### SHORT EXERCISE
Scale the records from the start through the line containing "point(36,147)", inclusive. Rewrite those lines in full, multiplying each click coordinate by 1.65 and rounding to the nearest whole number with halves rounded up, and leave every other number unchanged.

### DATA IN THIS EXERCISE
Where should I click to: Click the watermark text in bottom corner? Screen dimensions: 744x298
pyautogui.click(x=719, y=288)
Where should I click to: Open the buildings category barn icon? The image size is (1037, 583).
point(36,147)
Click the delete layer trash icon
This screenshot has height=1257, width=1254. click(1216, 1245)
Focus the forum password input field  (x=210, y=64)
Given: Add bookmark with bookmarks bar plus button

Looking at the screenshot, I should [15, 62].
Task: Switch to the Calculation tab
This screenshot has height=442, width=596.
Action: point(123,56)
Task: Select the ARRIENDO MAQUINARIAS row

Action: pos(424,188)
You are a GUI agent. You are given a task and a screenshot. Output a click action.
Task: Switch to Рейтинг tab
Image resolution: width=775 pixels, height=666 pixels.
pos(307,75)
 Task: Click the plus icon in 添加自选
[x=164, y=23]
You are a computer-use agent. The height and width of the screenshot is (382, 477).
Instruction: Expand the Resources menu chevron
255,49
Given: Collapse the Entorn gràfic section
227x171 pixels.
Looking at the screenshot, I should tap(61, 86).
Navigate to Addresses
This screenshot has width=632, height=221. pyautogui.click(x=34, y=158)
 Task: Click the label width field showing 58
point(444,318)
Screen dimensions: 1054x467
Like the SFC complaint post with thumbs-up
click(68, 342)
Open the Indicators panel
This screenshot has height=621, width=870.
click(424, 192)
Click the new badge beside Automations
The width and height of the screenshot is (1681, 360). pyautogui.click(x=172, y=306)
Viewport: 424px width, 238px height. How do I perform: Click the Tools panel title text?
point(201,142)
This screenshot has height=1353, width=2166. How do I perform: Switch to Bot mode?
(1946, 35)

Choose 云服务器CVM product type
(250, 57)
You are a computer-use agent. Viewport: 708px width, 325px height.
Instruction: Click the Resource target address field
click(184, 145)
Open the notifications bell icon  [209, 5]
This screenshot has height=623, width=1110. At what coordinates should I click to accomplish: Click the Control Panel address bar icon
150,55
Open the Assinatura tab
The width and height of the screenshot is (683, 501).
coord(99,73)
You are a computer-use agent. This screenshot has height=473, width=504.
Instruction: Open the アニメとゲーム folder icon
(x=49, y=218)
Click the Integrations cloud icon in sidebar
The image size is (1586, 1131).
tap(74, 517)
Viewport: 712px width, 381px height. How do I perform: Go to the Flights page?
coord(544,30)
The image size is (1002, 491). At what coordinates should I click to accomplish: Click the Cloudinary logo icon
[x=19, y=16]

### RESPONSE FOR THIS EXERCISE
Where should I click to: Click the watermark text in bottom corner? Screen dimensions: 744x298
pyautogui.click(x=1186, y=475)
Where should I click to: Open the buildings category barn icon? The image size is (1037, 583).
point(59,243)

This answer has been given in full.